Democratic Gov. Andy Beshear has praised it as a good start to help create jobs and better position Kentucky for the post-pandemic economy. The spending decisions reflected several shared priorities between Beshear and Republican statehouse lawmakers, who feuded throughout the session as the legislature watered down his executive authority.

McConnell didn't weigh in Monday on how the state is using the latest federal assistance.

“Those are decisions made here at the state level," he said. “Once we send the money down, I’m not going to second-guess how they spent it. I’m sure they’re glad to have it, by the way. And I’m sure they’re looking forward to having more.”

Besides allocating the federal money, Kentucky lawmakers recently pumped $140 million of state funds into supporting full-day kindergarten. Before those decisions, they passed an approximately $12 billion state budget in late March that was mostly a continuation of the 2020 spending plan.

McConnell on Monday ridiculed the Democratic-backed COVID-19 relief package for escalating the federal budget deficit, saying: “Enough is enough.
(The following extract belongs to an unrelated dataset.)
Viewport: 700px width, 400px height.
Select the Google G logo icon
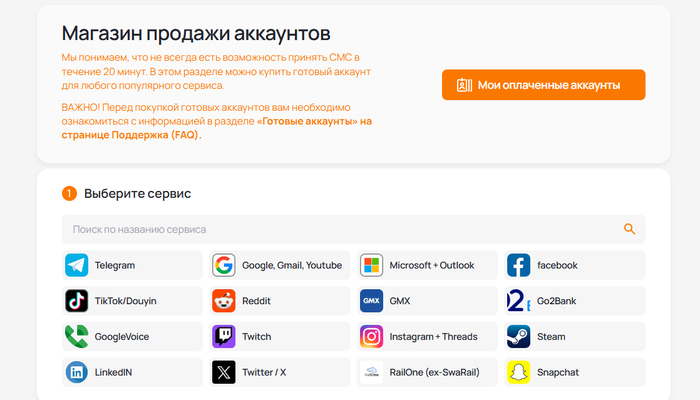pos(224,265)
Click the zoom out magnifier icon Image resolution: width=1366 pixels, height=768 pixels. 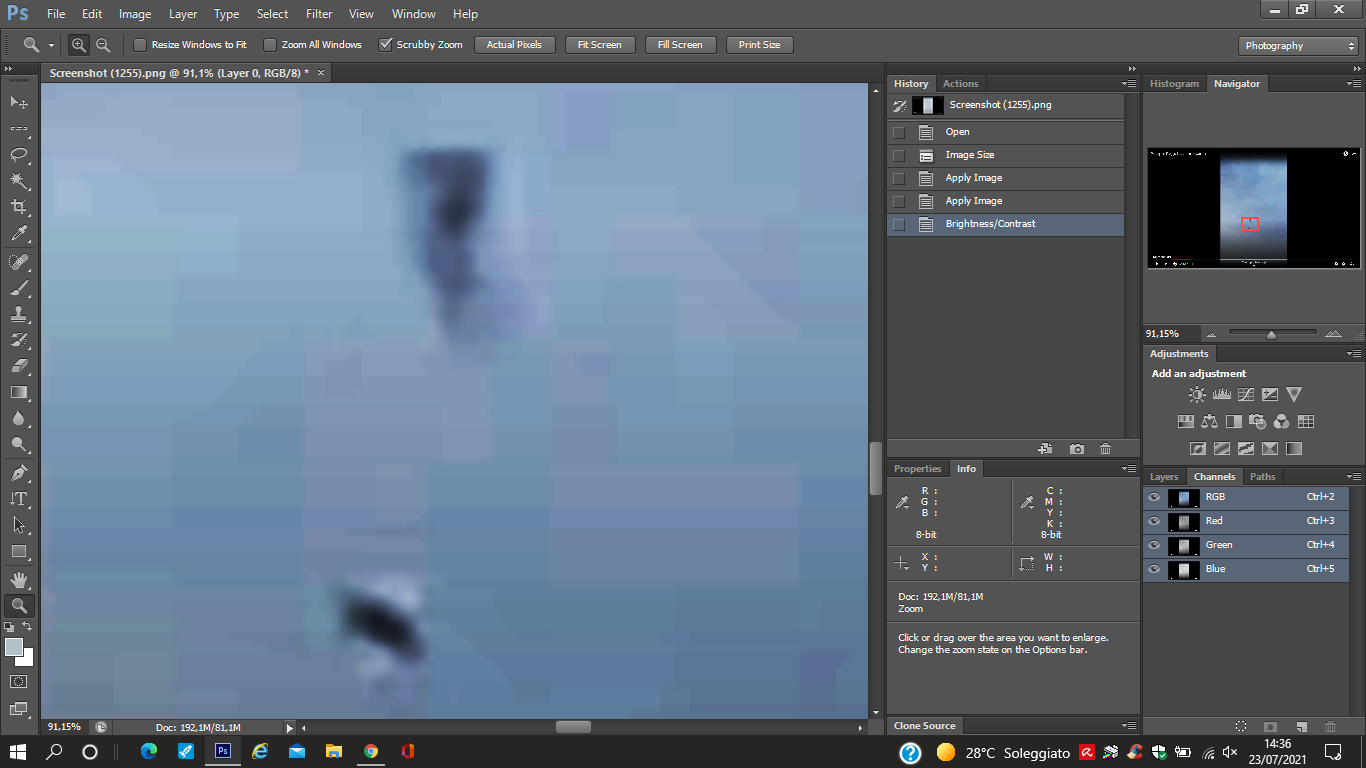[103, 45]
We’re threatening the future of our country.”

“We’re not where we were a year ago,” he said. "We’re on the way out of this now.”
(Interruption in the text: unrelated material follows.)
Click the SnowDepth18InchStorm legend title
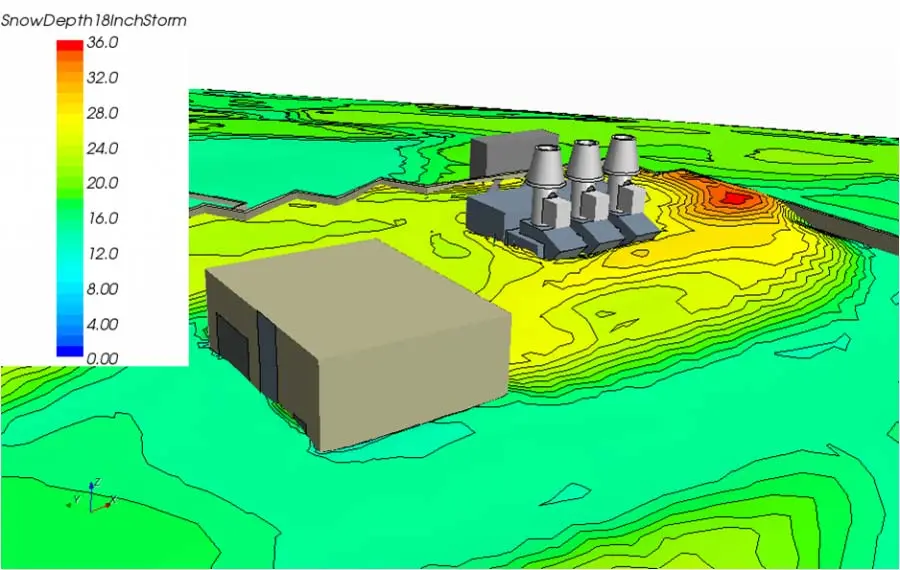 [93, 20]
Federal deficits also soared during Republican Donald Trump s presidency, due in part to spending on COVID-19 relief measures and the costs of the 2017 tax cuts that Trump championed.

As he successfully campaigned for reelection last year, McConnell continuously touted the federal relief that assisted health care providers, small businesses, education and other Kentucky sectors.

On Monday, after touring the University of Kentucky’s mass vaccination clinic, McConnell promoted the tens of billions in federal money spent on development of COVID-19 vaccines.

The senator hailed the development of those vaccines as a “modern medical miracle.” McConnell, who has consistently called for mask wearing to curb the virus's spread, continued to urge people to take the COVID-19 vaccine.

“If we’re going to all really be back to normal by this summer, we still have a way to go here in Kentucky and all across America to get those shots in arms over the next few months,” he said.